Blind As NightTeam Me’s second album has epic ambition. From the 8 minute opener “Riding My Bicycle” onwards, Blind As Night is a pop album that’s not afraid to wear its progressive influences with pride. Sweeping string sections abound and the songs are openly anthemic. They even utilise a children’s choir on the record.

So, does it pay off?

Well, not entirely. A band with such grandiose aims can only be applauded. However too frequently, they don’t quite achieve them. This can make Blind As Night a frustrating album to listen to. It’s the sound of a band reaching for the stars, yet somehow never quite managing to grasp them.

The musical influences are obviously diverse. The songs are orchestral and theatrical. Yet, despite all that, the album feels safe. Too safe. There are few surprises, and few unpredictable twists and turns to break things up. While the album initially feels monumental in scale, that effect is lessened when you realise Team Me plan to stay at the same level throughout.

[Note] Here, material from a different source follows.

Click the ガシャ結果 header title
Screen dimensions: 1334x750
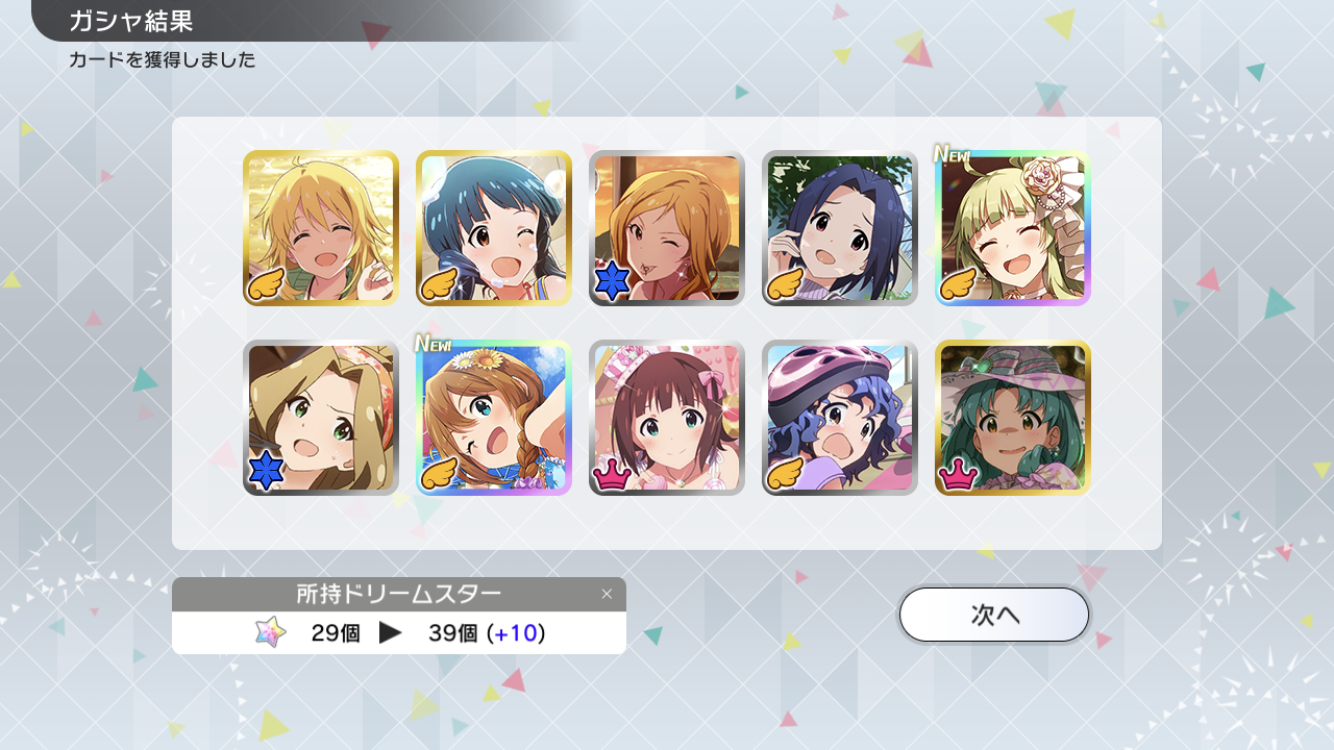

It’s the old prog trap. Without careful handling, prog influences can lead to majesty and pomp, but at the cost of never quite surpassing a feeling of superficiality. Too often it feels like that happens here. You find yourself wishing they’d extended their influences just a little bit more into the realms of psychedelic; the whimsy of early Pink Floyd, the raw edge of Love, the intimidating undertones of Hawkwind. Any of those would have hardened up this album's soft edges.

While this feels somewhat unfair with a band not singing in their native language, the lyrics go further towards highlighting these weaknesses. Far too often, they’re trite, even clichéd. While “Man-Eating Machine” has a great title - albeit one taken from Grace Jones - the lyrics are full of, “and so I ask myself is this all there is?” and, “oh how I believed in you”. The lyrics are deliberately emotive, but in a way that can feel calculating.

None of this is to say that Blind As Night is a bad album. One strong point in Team Me’s favour is that they have keen pop sensibilities and know how to put a good tune together. That salvages the album. It’s always a pleasant listen, even if it’s not the most exciting of albums. There’s also an obvious exception to most of what I’ve said. “Steven” is by far the stand-out track of the album. It’s stripped down compared to the other songs and is genuinely affecting. Lyrics like “previous suicides don’t scare me” insist that you sit up and pay attention. It’s a brilliant song, and an indication of how good Team Me could be, if they just gambled a little bit more.

This is an easy album to like - just not an easy album to love.